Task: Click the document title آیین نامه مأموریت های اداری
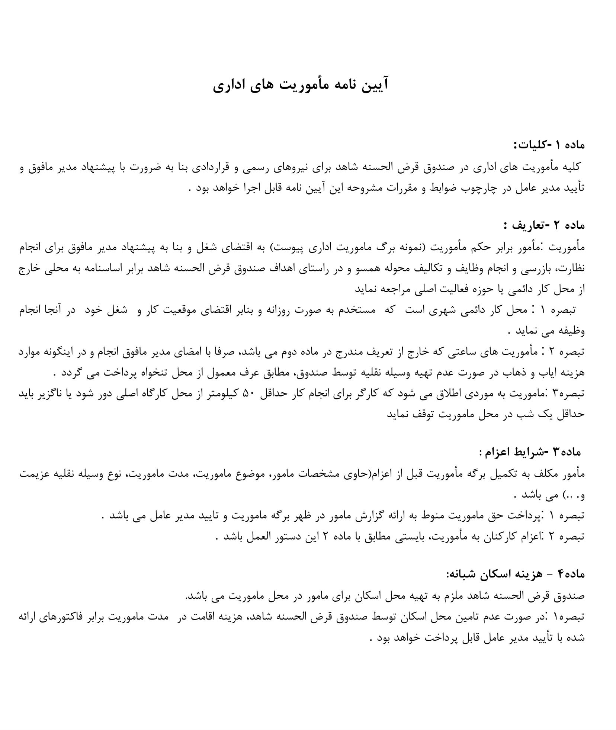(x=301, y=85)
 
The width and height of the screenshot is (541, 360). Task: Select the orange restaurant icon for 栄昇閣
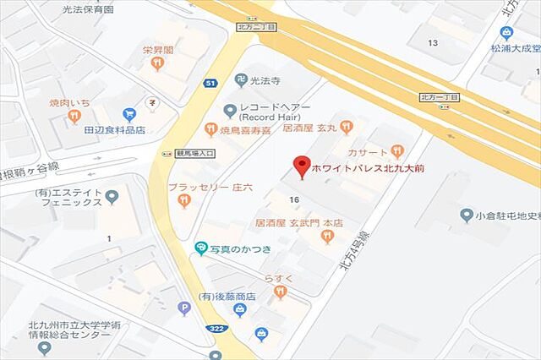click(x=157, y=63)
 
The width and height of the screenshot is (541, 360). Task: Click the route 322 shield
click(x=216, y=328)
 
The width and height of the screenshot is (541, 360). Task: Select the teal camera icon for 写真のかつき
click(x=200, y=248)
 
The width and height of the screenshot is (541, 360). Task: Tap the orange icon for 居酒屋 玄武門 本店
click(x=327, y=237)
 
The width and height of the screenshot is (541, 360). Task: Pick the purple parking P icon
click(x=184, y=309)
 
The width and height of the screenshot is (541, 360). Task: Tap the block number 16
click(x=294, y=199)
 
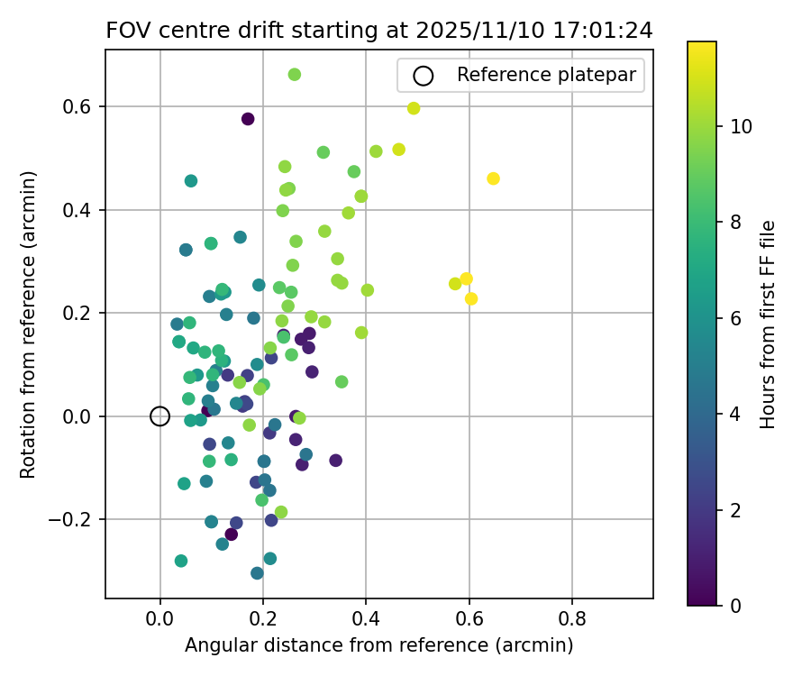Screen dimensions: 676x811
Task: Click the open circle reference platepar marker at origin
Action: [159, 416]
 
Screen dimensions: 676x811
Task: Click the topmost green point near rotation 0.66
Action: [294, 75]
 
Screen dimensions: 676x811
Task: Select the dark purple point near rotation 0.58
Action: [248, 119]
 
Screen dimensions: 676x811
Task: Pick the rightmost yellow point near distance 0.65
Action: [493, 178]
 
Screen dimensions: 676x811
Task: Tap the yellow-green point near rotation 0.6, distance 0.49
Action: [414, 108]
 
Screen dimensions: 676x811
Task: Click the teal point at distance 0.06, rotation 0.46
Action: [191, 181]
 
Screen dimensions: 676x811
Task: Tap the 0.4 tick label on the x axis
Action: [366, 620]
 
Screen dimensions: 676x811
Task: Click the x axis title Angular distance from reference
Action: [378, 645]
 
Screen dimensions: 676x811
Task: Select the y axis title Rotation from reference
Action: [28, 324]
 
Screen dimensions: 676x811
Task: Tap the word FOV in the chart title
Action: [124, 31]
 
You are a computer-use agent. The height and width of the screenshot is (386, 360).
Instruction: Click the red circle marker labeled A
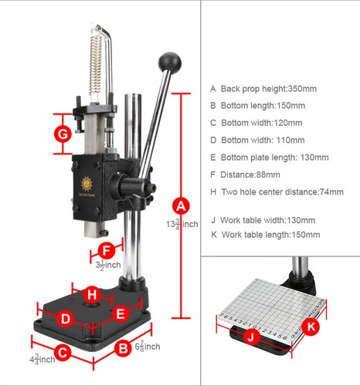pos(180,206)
--
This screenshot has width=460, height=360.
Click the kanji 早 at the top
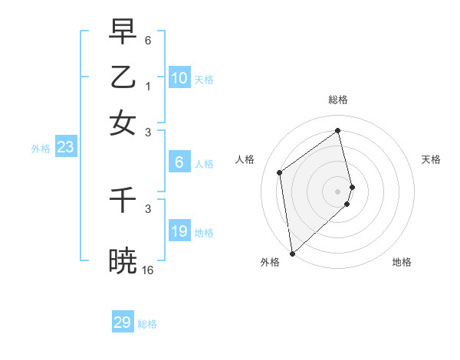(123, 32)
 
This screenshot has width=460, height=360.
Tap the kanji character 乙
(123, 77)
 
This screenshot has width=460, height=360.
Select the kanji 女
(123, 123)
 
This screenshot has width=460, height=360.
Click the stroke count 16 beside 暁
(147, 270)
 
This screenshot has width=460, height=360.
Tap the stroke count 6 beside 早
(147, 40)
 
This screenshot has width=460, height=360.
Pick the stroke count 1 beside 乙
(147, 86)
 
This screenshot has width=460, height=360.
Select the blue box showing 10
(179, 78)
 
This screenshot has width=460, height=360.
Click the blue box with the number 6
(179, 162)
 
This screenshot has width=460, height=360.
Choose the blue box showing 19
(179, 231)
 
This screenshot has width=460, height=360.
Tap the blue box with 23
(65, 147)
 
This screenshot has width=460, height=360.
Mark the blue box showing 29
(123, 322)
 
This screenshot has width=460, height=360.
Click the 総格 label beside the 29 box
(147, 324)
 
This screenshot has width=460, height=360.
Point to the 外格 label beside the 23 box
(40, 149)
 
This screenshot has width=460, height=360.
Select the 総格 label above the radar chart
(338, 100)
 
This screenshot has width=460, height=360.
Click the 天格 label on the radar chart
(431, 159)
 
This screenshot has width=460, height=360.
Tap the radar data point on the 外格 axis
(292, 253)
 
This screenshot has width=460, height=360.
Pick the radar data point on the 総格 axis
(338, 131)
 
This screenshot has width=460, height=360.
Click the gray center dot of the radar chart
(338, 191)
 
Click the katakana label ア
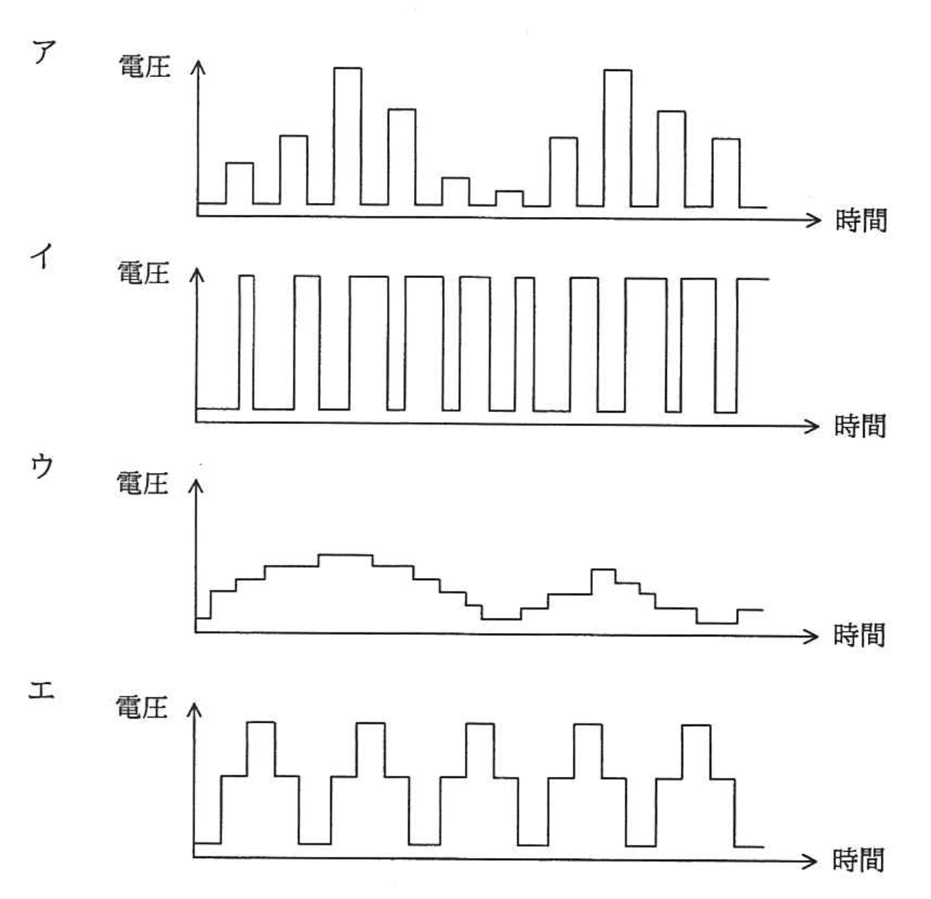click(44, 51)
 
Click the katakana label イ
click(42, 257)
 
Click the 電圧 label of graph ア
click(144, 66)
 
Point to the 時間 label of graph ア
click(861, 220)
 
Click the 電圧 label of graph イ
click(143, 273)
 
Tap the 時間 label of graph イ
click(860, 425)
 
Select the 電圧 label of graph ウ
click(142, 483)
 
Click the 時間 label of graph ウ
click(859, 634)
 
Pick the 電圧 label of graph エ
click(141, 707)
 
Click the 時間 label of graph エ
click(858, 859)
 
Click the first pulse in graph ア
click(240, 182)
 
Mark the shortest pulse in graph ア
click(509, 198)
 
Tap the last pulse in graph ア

▶ [TASK DIRECTIONS]:
Can you lay out the material from the line with "Task: Click the document" to the line with "click(x=216, y=328)", both included, as a JSON list of strings with one string per line? Skip blank lines and leave the pictures out.

▶ [SOLUTION TO THIS TASK]:
[
  "Task: Click the document title آیین نامه مأموریت های اداری",
  "(x=301, y=85)",
  "The width and height of the screenshot is (541, 360). Task: Select the orange restaurant icon for 栄昇閣",
  "click(x=157, y=63)",
  "The width and height of the screenshot is (541, 360). Task: Click the route 322 shield",
  "click(x=216, y=328)"
]